Secara hurufiah, nama Saekase terbentuk dari kata: Sae dan Kase. Sae artinya naik atau mengendarai dan Kase artinya orang kota. Kalau digabung, Saekase artinya naik orang kota. Kemungkinan maksudnya adalah menumpang di kendaraan orang kota.

Inilah yang kubilang arti secara filosofinya kurang meyakinkan. Tapi biarlah dulu demikian. Minimal ada gambaran untuk Anda, pembaca yang terhormat. Semoga suatu saat aku bisa mendapatkan keterangan yang lebih jelas tentang ini.

Fatukanutu

Kampung ini dinamai demikian karena kondisi alamnya. Yaitu tanahnya yang bertaburan berbatu-batu kecil atau kerikil. Dengan pengungkapan lain, batunya tidak besar. Batu yang tidak tertanam dalam tanah. Bebatuan lepas yang hanya bertebaran di atas tanah. Batu yang bisa dengan mudah dipungut dan dipindahkan. Entah dibuang atau dimanfaatkan.

Bentukan nama itu dari kata: Fatu dan Kanutu. Fatu itu batu, sedangkan Kanutu berarti kecil. Maka, Fatukanutu artinya bebatuan kecil atau batu-batu kerikil. Mungkin ketika para pendahulu kampung itu akan memanfaatkan lahan, mereka mendapati kondisinya berbatu seperti itu sehingga dinamai demikian.

Oelnasi

Oelnasi berada di selatan Fatukanutu. Ia menjadi pusat pemerintahan Desa Oelnasi yang menjadi bagian dari Kecamatan Kupang Tengah. Kondisi alamnya yang menuntun para penghuninya untuk menamainya demikian.
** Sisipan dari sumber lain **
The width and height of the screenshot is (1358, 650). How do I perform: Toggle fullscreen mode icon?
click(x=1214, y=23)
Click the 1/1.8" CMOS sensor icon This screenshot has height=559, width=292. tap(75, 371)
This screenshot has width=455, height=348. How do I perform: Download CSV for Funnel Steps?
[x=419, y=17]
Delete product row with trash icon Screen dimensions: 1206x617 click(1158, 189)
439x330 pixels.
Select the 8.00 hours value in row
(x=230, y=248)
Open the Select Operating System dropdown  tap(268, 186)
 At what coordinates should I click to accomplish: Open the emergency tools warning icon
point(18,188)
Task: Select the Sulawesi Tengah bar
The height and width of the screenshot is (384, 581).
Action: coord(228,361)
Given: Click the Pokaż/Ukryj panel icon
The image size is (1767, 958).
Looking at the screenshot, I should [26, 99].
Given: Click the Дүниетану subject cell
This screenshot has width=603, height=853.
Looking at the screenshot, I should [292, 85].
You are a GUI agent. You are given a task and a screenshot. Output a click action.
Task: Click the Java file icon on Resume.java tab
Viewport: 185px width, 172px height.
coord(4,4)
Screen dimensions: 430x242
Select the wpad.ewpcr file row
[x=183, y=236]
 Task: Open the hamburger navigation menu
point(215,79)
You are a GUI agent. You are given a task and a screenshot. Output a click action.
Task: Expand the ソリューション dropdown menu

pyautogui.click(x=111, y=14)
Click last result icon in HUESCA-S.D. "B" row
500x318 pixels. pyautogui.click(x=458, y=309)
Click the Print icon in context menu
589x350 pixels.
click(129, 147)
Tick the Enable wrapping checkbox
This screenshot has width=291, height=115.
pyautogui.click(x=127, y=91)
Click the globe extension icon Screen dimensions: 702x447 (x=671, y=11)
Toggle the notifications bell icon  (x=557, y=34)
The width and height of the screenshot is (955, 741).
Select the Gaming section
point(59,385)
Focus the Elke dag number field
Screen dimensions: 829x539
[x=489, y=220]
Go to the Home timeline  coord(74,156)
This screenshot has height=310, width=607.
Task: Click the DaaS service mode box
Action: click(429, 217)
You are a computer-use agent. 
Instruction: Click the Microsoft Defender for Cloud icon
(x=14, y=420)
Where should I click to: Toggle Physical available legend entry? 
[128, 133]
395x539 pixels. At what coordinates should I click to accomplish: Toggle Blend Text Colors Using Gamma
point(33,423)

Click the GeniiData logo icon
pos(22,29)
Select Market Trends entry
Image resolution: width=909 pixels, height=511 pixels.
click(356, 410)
Pembentukan nama kampung ini berasal dari Kata: Oel dan Nasi. Oel itu air dan Nasi, hutan. Jadi Oelnasi berarti air yang ada di dalam hutan. Ia dinamakan demikian mungkin karena penduduk kala itu menemukan air yang berbual-bual di dalam hutan. Sebuah penemuan yang tidak disengaja. Dan di dalam kekaguman keheranannya terlontar terucap kata itu: Oelnasi!

Oelbubuk

Oelbubuk berasal dari kata: Oel dan Bubuk. Oel artinya air, sedangkan Bubuk itu pohon ara. Jadi Oelbubuk artinya air yang keluar dari pohon ara. Bukan dari batang pohonnya, tetapi di dekatnya. Airnya berbual-bual dari antara akar-akar pohon ara tersebut.

Nefosamene

Di kampung inilah tebentang megah Bendungan Tilong sekarang. Gegara dam ini, nama Tilong dikenal oleh Mr. Google. Awalahnya hanyalah semacam kolam kecil atau kubangan. Dulunya adalah kumpulan air yang tergenang yang biasa dimanfaatkan oleh pemiliknya untuk kelangsungan hidup.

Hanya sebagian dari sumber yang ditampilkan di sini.